4. Your annoying children in the store– Okay, I get it, some people have kids and they have to bring them everywhere or they’ll die, or whatever. But if your kid can’t shut up in a public place filled with people that have ears, then maybe you should tie your kid up outside to one of the bike racks while you go inside and buy whatever pointless crap you’re convinced you can’t live without. I was once in a store and all I could hear was this loud, murder-inducing, kid screaming over and over, and whining because its father wouldn’t buy something. He kept saying if the kid didn’t stop by the time he counted to ten, he would take the kid to sit in the car. He then proceeded to count to ten about five times over, which completely obliterates the counting to ten punishment rule. I was so frustrated by hearing this, I actually said, “dude it doesn’t work if you don’t actually follow through when you get to ten.” Which he may, or may not have heard me say over the shrill tones of his demonic hell-spawn. But, I assumed it’s common knowledge, based on how many parents I see constantly do that shit. I’m starting to realize that all the shitty kids are more the product of shitty parents, than anything else. So stop being shitty parents, which comes from being shitty people, so how about shitty people stop having shitty kids, and then there’s no more shitty parents because there will be no more shitty kids to bring up the completely wrong way!   There’s enough fat ugly babies in the world, anyhooooo.

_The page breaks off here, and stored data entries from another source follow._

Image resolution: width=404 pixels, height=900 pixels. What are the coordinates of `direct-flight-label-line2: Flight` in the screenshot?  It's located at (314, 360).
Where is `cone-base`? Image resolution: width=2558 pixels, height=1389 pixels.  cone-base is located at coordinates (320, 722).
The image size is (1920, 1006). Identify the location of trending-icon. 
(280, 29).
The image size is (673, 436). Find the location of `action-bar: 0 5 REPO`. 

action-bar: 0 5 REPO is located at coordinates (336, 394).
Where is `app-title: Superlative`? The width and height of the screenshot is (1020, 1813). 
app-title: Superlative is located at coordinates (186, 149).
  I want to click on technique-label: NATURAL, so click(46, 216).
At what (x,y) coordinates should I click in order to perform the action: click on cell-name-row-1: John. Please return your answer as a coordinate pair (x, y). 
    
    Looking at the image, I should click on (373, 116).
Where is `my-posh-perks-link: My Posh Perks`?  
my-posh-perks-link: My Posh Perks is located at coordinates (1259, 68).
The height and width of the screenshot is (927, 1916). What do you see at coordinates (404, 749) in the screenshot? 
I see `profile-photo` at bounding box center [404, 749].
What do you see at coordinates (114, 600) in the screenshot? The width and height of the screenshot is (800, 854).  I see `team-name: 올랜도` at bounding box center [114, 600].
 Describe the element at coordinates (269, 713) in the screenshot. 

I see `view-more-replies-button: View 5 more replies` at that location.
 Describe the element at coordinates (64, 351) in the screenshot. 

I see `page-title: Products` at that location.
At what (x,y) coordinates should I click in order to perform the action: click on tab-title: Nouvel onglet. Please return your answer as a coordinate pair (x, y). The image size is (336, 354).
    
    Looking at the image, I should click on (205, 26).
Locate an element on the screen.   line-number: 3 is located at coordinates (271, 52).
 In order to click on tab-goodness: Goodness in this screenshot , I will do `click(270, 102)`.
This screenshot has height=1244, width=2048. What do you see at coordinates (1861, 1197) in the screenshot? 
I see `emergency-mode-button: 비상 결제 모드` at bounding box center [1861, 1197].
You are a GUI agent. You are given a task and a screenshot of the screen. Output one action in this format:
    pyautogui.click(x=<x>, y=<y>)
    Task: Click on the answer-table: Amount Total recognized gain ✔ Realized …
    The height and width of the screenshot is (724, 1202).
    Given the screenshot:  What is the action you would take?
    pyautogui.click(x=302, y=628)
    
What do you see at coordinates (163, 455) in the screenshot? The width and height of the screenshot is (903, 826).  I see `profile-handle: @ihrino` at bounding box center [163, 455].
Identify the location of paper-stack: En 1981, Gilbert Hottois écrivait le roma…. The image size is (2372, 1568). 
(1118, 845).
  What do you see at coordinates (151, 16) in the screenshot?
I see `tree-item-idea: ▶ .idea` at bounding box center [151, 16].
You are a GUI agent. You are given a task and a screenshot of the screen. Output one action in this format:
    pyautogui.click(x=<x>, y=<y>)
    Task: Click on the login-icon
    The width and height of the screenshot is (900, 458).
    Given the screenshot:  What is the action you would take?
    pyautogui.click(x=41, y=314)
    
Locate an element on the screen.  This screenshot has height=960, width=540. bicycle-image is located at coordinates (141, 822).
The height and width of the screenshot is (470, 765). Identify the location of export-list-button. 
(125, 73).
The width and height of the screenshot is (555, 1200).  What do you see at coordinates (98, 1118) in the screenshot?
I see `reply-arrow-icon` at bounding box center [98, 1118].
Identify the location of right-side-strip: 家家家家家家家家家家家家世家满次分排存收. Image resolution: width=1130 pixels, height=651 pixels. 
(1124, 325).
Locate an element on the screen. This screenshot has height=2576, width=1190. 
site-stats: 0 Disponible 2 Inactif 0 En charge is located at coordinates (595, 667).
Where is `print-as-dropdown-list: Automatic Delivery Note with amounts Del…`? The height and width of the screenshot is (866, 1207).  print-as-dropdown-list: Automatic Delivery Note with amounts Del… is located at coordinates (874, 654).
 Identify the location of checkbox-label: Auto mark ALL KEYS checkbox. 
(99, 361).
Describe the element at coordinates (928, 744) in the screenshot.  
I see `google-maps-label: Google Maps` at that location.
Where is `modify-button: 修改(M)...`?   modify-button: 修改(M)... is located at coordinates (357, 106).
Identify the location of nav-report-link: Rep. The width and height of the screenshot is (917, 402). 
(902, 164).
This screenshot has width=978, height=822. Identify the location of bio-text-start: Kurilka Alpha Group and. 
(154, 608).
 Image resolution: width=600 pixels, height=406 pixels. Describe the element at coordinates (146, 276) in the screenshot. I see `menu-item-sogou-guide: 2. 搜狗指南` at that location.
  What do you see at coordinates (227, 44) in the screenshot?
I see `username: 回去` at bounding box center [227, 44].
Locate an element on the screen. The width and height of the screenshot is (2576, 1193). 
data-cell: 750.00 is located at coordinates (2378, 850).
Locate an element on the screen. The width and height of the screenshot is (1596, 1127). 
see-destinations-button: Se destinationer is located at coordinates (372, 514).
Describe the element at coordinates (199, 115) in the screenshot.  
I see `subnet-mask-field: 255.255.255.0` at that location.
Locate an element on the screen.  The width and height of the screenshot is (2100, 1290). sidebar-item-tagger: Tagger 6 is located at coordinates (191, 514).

5. Tip jars on counters- This sort of became a thing I noticed several years ago, and I’m actually really surprised that more people don’t complain about this. Now, I understand that you’re supposed to tip waiters and waitresses, bartenders, or people that actually go out of their way to carry something to your car, but when you’re at a regular store buying some random thing, like a bottle of soda, I don’t understand exactly why there’s a jar in order to tip the cashier. They’ve done absolutely nothing outside of the realm of their job description. It seems extremely egotistical to just have a jar in front of your stupid, flapping mouth (see number 1 on the list) basically insinuating that you deserve more than the money you agree to make with your employer, and that the person patronizing your store is somehow the one that should be giving you the money. Why don’t we just tip for everything, then? If it’s that simple, why shouldn’t the cashier tip me from making my purchase, based on this logic, it’s completely sound for me to assume, and expect, that my having picked up my product and brought it to the counter for her to check it out is worth getting a tip from her, essentially I’m part of the reason why she has job, and if that doesn’t deserve a tip, well I’m not sure what does.

 

Thank you, and have a burgerific day!